§ **DOCUMENT SECTION**
- Author: Kathy Keatley Garvey
You’re in luck. Butterfly expert Art Shapiro, professor of evolution and ecology at UC Davis, will speak on “Butterflies in Illuminated Manuscripts and Renaissance Art--Homage to Vladimir Nabokov" at the LASER-UC Davis event from 7:25 to 7:50 p.m. on Monday, Dec. 2 in Room 3001, Plant and Environmental Sciences Building.
What’s LASER? The acronym stands for Leonard Art Science Evening Rendezvous. Basically, as the name implies, it integrates art and science.
The event begins at 6:30 p.m. with socializing and networking, continues with four speakers, and ends with a discussion and networking from 9 to 9:30. Organized and moderated by Anna Davidson, a doctoral candidate in the UC Davis Department of Plant Sciences, it is is free and open to all interested persons.
Vladimir Nabokov (1899-1977) was a Russian-born novelist best known for Lolita (1955) but he also made "serious contributions as a lepidopterist and chess composer," according to Wikipedia.
The schedule:
6:30-7 p.m.: Socializing/networking
7-7:25: Amy Franceschini, San Francisco area-based artist, speaking on “Excursions through Domains of Familiarity and Surprise”
7:25-7:50: Arthur Shapiro, professor, UC Davis Department of Evolution and Ecology, “Butterflies in Illuminated Manuscripts and Renaissance Art--Homage to Vladimir Nabokov"
7:50-8:10: BREAK. (During the break anyone in the audience currently working within the intersections of art and science will have 30 seconds to share their work).
8:10-8:35: Justin Schuetz, San Francisco Art Institute faculty member and director of conservation science for National Audubon Society, “Approximating Equations: Visual and Statistical Explorations of Truth”
8:35-9: Mary Anne Kluth, interdisciplinary artist based in San Francisco, “Narratives of Inquiry in a Contemporary Art Practice”

§ **STATED GOAL**
Could you reproduce the announcement of the LASER-UC Davis evening above in full, word for word?

§ **Entries on where items appear**
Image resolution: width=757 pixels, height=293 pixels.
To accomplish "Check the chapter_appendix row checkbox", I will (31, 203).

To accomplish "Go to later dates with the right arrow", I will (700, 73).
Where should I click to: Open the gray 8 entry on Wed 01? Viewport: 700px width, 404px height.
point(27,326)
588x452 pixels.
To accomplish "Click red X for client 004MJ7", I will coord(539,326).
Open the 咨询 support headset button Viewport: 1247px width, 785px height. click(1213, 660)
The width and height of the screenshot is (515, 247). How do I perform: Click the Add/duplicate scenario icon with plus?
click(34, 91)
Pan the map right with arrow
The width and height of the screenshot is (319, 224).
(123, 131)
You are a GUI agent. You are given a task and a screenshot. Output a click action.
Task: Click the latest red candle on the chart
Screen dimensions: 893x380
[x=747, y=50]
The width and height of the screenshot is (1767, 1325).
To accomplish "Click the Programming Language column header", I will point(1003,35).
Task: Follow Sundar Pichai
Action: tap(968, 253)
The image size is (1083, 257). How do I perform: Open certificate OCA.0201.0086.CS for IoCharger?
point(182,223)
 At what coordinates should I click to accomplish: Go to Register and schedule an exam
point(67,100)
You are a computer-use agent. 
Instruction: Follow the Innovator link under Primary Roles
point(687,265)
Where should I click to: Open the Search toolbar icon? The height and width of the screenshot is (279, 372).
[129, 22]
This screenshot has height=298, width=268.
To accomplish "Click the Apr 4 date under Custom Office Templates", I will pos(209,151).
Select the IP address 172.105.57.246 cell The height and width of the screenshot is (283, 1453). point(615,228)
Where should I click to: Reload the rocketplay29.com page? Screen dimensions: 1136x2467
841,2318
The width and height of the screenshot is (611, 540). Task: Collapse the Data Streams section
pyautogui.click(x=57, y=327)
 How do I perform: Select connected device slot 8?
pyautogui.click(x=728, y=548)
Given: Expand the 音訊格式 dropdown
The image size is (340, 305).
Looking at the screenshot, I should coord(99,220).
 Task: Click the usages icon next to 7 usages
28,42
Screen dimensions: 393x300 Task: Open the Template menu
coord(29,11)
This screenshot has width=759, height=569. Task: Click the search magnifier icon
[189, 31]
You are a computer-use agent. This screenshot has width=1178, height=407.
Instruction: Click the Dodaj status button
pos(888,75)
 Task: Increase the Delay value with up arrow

§ **TASK RESPONSE**
- Author: Kathy Keatley Garvey
You’re in luck. Butterfly expert Art Shapiro, professor of evolution and ecology at UC Davis, will speak on “Butterflies in Illuminated Manuscripts and Renaissance Art--Homage to Vladimir Nabokov" at the LASER-UC Davis event from 7:25 to 7:50 p.m. on Monday, Dec. 2 in Room 3001, Plant and Environmental Sciences Building.
What’s LASER? The acronym stands for Leonard Art Science Evening Rendezvous. Basically, as the name implies, it integrates art and science.
The event begins at 6:30 p.m. with socializing and networking, continues with four speakers, and ends with a discussion and networking from 9 to 9:30. Organized and moderated by Anna Davidson, a doctoral candidate in the UC Davis Department of Plant Sciences, it is is free and open to all interested persons.
Vladimir Nabokov (1899-1977) was a Russian-born novelist best known for Lolita (1955) but he also made "serious contributions as a lepidopterist and chess composer," according to Wikipedia.
The schedule:
6:30-7 p.m.: Socializing/networking
7-7:25: Amy Franceschini, San Francisco area-based artist, speaking on “Excursions through Domains of Familiarity and Surprise”
7:25-7:50: Arthur Shapiro, professor, UC Davis Department of Evolution and Ecology, “Butterflies in Illuminated Manuscripts and Renaissance Art--Homage to Vladimir Nabokov"
7:50-8:10: BREAK. (During the break anyone in the audience currently working within the intersections of art and science will have 30 seconds to share their work).
8:10-8:35: Justin Schuetz, San Francisco Art Institute faculty member and director of conservation science for National Audubon Society, “Approximating Equations: Visual and Statistical Explorations of Truth”
8:35-9: Mary Anne Kluth, interdisciplinary artist based in San Francisco, “Narratives of Inquiry in a Contemporary Art Practice”